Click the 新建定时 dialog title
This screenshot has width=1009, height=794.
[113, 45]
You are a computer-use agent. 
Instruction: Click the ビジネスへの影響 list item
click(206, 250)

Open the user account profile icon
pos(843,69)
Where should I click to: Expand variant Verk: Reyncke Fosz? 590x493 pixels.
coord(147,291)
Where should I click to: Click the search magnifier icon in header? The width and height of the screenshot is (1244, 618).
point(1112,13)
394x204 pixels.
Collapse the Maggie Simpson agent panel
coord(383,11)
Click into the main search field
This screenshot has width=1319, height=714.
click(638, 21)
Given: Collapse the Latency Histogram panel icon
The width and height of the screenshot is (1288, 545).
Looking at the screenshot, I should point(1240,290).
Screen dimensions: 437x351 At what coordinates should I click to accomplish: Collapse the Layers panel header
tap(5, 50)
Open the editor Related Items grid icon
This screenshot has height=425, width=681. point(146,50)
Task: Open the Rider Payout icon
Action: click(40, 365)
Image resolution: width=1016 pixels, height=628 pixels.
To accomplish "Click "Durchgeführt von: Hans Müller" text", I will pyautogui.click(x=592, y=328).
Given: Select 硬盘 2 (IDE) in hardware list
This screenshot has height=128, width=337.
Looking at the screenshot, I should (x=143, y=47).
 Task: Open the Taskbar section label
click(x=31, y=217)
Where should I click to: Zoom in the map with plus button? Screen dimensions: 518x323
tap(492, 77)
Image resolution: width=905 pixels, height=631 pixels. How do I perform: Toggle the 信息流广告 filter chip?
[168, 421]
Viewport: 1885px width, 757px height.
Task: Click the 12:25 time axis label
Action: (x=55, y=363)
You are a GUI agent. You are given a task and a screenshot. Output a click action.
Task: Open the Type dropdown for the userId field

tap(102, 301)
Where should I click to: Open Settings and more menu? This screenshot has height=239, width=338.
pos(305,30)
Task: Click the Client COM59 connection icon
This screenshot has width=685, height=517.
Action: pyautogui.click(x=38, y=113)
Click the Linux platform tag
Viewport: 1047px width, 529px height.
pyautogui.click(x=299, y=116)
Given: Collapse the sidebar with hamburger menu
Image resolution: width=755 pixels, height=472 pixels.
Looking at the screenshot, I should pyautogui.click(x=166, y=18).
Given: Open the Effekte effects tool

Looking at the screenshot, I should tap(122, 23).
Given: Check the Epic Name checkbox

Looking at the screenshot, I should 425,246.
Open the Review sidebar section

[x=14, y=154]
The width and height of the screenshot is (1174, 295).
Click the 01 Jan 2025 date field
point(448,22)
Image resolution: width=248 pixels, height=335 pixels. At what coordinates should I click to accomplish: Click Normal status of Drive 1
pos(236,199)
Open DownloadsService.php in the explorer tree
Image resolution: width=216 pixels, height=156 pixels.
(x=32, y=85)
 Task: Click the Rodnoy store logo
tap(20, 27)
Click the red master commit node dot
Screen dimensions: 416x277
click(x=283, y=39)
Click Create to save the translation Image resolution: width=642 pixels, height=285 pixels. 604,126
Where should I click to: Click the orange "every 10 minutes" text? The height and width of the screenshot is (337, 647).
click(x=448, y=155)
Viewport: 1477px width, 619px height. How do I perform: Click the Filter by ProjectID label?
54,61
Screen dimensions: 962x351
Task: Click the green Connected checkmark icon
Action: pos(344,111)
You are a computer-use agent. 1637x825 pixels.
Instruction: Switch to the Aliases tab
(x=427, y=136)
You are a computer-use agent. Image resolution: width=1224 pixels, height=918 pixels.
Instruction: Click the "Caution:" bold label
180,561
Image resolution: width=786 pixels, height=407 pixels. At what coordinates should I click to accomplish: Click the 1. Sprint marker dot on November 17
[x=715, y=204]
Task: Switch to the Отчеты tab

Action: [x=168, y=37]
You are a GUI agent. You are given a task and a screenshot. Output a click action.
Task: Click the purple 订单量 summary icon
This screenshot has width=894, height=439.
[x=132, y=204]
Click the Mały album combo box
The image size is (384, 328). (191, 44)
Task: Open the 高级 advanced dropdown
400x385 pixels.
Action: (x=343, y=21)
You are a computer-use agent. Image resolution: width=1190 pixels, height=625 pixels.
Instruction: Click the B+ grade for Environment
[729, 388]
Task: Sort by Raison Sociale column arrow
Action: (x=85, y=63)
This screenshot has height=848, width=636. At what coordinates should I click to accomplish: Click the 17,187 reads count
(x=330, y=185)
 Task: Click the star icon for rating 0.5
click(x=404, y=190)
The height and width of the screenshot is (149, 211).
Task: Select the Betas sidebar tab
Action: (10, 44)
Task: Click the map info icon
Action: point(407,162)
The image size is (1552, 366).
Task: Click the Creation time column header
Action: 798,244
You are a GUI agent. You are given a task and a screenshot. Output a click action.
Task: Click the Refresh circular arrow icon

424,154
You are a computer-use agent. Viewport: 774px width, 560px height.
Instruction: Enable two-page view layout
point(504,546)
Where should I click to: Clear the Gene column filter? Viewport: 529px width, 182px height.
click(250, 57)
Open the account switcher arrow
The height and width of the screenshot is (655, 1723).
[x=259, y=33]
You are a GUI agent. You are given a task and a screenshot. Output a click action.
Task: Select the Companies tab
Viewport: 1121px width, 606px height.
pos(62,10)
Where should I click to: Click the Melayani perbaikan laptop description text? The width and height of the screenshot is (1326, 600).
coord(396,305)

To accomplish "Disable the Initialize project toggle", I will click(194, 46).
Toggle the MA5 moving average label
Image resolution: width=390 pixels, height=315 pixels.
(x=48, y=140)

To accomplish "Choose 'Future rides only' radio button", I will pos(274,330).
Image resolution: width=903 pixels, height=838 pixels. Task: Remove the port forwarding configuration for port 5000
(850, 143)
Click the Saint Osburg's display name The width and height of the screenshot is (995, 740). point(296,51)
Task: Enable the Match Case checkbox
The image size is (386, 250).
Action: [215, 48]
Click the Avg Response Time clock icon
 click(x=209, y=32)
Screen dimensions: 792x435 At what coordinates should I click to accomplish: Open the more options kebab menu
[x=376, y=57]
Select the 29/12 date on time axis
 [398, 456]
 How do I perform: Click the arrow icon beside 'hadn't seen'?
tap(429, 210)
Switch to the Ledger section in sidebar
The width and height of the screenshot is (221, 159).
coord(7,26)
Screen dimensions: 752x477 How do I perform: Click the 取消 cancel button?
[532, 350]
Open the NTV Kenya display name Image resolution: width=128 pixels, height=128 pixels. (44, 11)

----------------

▶ **Task instructions**: Reproduce every line above that contains the string "display".

▶ **Answer space**:
Click the Saint Osburg's display name The width and height of the screenshot is (995, 740). point(296,51)
Open the NTV Kenya display name Image resolution: width=128 pixels, height=128 pixels. (44, 11)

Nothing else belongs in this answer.